It’s been already several months that fashion is fighting against the crisis due to Covid-19, and now the brands are coming to terms with the coronavirus as a permanent feature of the cultural landscape for at least the foreseeable future. The impact it’s had on fashion has been immense and immediate. And now, the effects are seeping into the design process, as well.
Dutch couture brand Viktor & Rolf debuted its fall 2020 collection, titled “Change,” and it includes a series of three dresses with large-circumference skirts, and one was covered in protuberances to mimic the look of the virus.
Social distancing apparel has became increasingly common. Brands like Puppets and Puppets and Area have begun introducing skirts with oversized hips and hoops, all playing on the idea of social distancing.

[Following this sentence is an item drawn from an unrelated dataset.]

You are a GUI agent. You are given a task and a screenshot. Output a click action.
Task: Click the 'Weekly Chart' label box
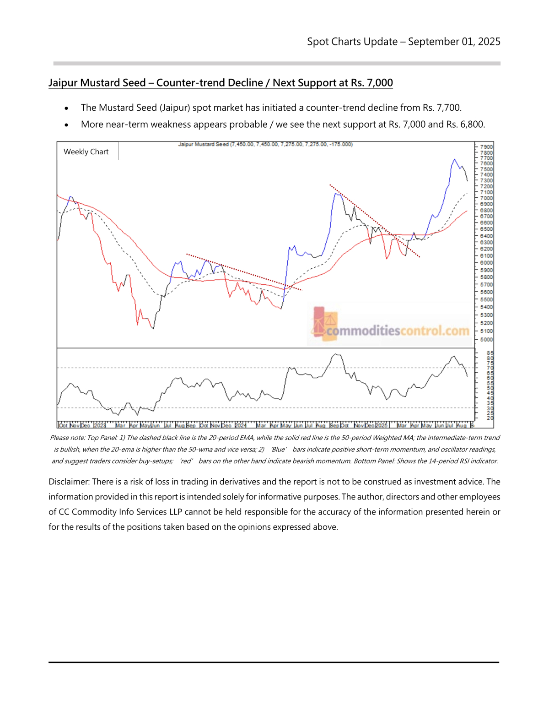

Veronica Toppino, a milliner and costume designer whose work is not typically sold commercially, has introduced several new hats with exceedingly wide brims, some of which are made of metal, to promote distancing.
Meanwhile, Maison Margiela introduced a unique approach to face coverings in the form of a full face net (not likely an effective replacement for a genuine face mask but the message is pretty clear).
Even outside of the fashion brands the idea of clothes that protects from the virus is caching on, everyone is trying to find a solution to better protect itself and their business.
But the thing is that most of the pieces mentioned above are being rolled out on the virtual runway and in lookbooks but prices have not been made public. While entertaining, these efforts aren’t likely meant to be money makers on their own. The real value is in the publicity they bring in.
The real turning point in the fashion industry inspired by coronavirus are the textiles! As Covid-19 remains top-of-mind, the real innovation becomes the antibacterial and virucidal fabrics, it’s a great way not only for boosting brand perception but also to stay relevant and to ‘play their part’ in the fight against the virus.